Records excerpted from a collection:
══════

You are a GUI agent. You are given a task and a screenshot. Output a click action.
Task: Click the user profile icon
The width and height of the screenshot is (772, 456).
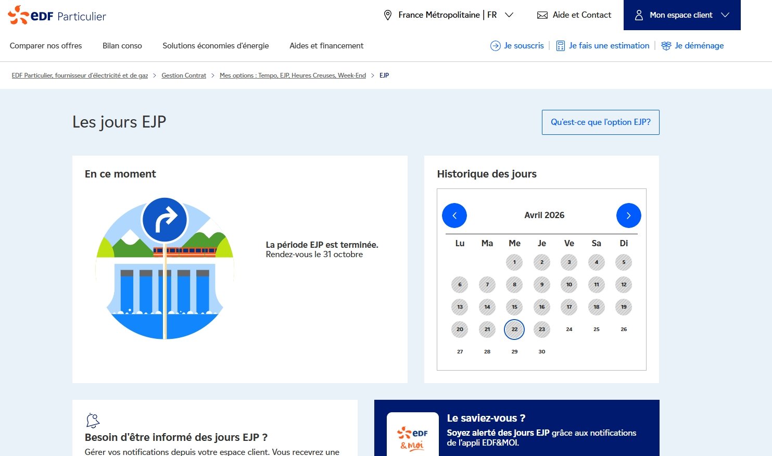pyautogui.click(x=639, y=15)
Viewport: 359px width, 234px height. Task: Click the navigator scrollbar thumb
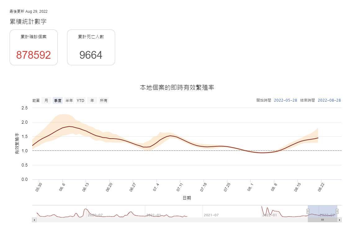coord(322,220)
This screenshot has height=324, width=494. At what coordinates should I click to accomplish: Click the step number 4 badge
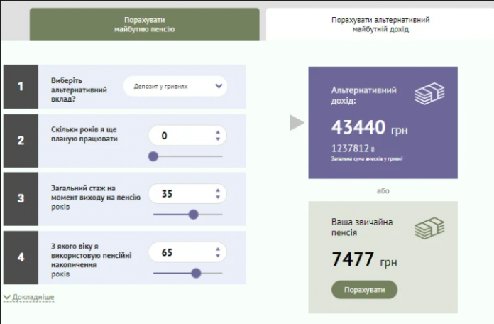tap(21, 257)
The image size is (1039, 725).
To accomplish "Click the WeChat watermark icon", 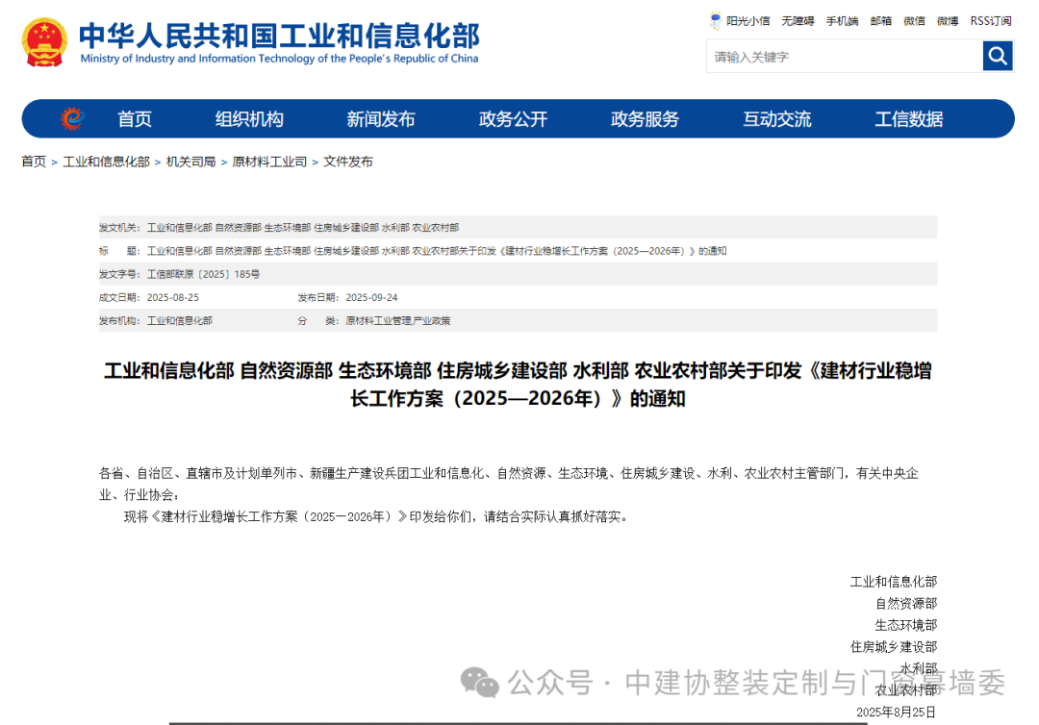I will [x=479, y=682].
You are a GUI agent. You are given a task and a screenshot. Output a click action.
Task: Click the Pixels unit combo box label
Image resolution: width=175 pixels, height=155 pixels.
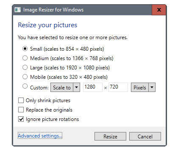140,87
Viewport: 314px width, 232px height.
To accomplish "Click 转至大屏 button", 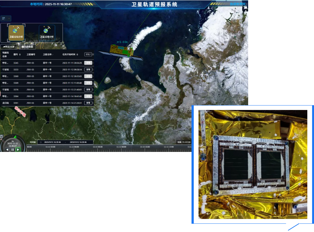I will [x=9, y=47].
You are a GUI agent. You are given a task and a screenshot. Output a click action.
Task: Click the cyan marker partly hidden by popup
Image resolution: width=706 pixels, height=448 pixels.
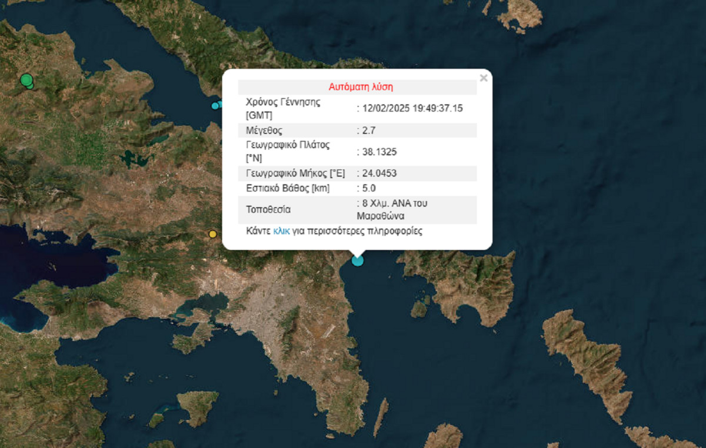(220, 104)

══════

▶ [Activity]:
Give again, word for word, only the lines that run from the top of the data above through the line with "The image size is (1039, 725).". Drop the pictures.

▶ [Exercise answer]:
You are a GUI agent. You are given a task and a screenshot. Output a click action.
Task: Click the user profile icon
The width and height of the screenshot is (772, 456).
pyautogui.click(x=639, y=15)
Viewport: 359px width, 234px height. Task: Click the navigator scrollbar thumb
coord(322,220)
This screenshot has height=324, width=494. At what coordinates should I click to accomplish: Click the step number 4 badge
tap(21, 257)
The image size is (1039, 725).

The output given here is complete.